Organisations des élections locales: le président du CROSC pas trop tendre avec l'opposition Républicaine....

Politique

Date de Publication: 22/04/2017

L'organisation des prochaines élections locales divise toujours le pouvoir et l'opposition Républicaine. Les adversaires d'Alpha condé entendent désormais passer par les manifestations de rue pour exiger la tenue de ce scrutin. La situation préoccupe aussi le conseil régional des organisations de la société civile de Conakry. Il dit prendre acte de la décision de l'opposition Républicaine à vouloir manifester.  Le CROSC regrette tout de même le fait que Cellou Dalein Diallo et ses amis continuent de réclamer l'application du point 2 du dernier accord. Selon son président, les acteurs politiques veulent priver les citoyens de leur droit. Le CROSC l'a fait savoir ce jeudi au cours d'une interview que son président a accordé à notre rédaction. Par ailleurs, le président du CROSC accuse l'opposition d'être en partie responsable de la souffrance des guinéens. Il s'appuie sur la gestion des délégations spéciales qu'il qualifie de négative.  << La manifestation en soi est un droit consacré par nos textes de loi, personne ne peut empêcher un guinéen de manifester conformément à la loi.

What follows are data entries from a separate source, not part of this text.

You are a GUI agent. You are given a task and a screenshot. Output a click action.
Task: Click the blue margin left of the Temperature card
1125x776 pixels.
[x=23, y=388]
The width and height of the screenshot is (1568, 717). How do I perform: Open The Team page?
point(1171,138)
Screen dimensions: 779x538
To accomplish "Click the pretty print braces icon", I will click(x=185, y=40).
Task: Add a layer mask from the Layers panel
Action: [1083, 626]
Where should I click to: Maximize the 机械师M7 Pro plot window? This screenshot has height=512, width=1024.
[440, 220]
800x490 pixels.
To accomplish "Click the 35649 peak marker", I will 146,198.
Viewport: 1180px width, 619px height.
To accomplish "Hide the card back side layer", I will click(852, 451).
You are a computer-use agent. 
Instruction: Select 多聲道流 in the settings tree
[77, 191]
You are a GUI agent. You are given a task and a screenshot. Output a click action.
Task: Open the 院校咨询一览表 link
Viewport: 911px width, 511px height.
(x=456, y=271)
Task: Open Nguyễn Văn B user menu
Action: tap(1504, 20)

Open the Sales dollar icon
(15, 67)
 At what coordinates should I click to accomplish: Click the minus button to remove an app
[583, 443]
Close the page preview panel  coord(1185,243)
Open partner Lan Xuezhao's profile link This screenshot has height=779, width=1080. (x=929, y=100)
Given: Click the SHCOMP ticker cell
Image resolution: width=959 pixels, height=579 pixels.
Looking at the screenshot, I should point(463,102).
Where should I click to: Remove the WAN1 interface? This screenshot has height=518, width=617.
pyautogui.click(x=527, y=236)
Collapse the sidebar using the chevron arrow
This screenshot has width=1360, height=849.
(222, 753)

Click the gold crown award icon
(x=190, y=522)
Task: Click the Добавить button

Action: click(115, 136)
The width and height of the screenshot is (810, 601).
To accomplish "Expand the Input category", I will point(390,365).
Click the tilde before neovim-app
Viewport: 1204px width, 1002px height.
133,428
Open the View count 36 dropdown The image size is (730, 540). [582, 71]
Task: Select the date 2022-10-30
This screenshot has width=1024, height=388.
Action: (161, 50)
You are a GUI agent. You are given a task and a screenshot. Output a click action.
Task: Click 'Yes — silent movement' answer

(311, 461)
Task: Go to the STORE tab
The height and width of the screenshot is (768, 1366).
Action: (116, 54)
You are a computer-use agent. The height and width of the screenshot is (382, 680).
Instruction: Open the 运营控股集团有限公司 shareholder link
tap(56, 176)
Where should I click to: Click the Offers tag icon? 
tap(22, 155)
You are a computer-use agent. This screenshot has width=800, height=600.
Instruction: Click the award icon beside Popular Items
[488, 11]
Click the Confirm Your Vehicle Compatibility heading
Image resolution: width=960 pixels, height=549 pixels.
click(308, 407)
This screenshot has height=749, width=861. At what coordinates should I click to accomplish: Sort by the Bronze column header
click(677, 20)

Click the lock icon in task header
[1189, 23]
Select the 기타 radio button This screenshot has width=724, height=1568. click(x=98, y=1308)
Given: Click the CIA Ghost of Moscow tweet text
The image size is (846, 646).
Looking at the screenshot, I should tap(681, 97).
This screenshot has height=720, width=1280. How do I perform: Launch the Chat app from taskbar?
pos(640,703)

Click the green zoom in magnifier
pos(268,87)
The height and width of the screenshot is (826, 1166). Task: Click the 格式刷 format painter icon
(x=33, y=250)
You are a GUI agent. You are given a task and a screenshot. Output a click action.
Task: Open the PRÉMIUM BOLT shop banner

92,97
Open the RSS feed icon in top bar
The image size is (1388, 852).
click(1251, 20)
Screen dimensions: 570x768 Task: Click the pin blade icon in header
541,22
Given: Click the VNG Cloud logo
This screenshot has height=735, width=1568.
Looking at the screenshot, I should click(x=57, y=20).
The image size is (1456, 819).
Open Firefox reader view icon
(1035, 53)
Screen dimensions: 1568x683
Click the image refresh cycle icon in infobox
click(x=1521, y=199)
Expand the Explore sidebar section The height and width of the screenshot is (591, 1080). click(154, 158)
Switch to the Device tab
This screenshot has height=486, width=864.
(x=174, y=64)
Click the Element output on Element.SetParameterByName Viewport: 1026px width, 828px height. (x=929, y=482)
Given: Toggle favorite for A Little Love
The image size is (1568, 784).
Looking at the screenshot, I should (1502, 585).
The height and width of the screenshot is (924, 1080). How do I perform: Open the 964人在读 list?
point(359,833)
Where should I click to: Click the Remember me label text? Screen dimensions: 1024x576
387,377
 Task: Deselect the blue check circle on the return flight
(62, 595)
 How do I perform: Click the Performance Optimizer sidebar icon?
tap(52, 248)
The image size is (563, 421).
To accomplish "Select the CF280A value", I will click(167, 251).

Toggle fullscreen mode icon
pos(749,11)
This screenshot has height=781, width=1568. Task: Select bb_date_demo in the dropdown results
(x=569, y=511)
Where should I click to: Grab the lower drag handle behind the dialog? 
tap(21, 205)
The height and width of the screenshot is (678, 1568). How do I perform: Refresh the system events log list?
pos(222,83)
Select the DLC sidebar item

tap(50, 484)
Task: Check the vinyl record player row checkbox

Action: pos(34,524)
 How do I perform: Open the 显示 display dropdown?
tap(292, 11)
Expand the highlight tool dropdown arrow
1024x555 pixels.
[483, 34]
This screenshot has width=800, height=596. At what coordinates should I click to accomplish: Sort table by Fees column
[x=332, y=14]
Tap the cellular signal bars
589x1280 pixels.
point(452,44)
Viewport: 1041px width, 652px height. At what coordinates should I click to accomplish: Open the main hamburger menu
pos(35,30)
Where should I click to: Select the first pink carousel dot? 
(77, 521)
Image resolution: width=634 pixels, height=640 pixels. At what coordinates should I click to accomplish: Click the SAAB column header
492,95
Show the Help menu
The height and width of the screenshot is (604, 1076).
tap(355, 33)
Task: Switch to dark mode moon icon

Mais si toute fois leur manifestation en terme de motif se posait sur le point 2 du dernier accord, je crois que cela va en déphasage contre les principes de la démocratie. Je voudrais que les guinéens choisissent de façon libre leurs dirigeants. J'aurai bien aimer aujourd'hui que l'opposition manifeste vis à vis du manque de volonté du gouvernement à organiser les élections locales dans l'intérêt des citoyens. Mais si c'est le contraire, on risque de comprendre que l'opposition et le gouvernement c'est blanc bonnet, bonnet blanc. Ils sont les mêmes, personne ne défend la loi. Pour que la confiance se rétablisse entre l'opposition et la population, il va falloir  qu'elle renonce à sa part de gâteau qui consiste à violer la loi en restant dans les délégations spéciales. C'est paradoxale que l'opposition au delà du délai constitutionnel, continue à accompagner l'Etat dans l'impunité parce que ces délégations spéciales sont basées  sur des détournements, du vol, la gabegie, sur la médiocrité et des querelles de personne. C'est déplorable on va pas croire à l'opposition dans la mesure où elle accompagne l'Etat dans la violation de la constitution.>> a réagit Abdoul Sacko
En attendant, la décision de manifester avant et pendant le mois de Ramadan souhaitée par l'opposition Républicaine n'est pas partagée par tous ses membres. Certains restent toujours opposer à l'application de ce point 2 récemment adopté par l'assemblée nationale.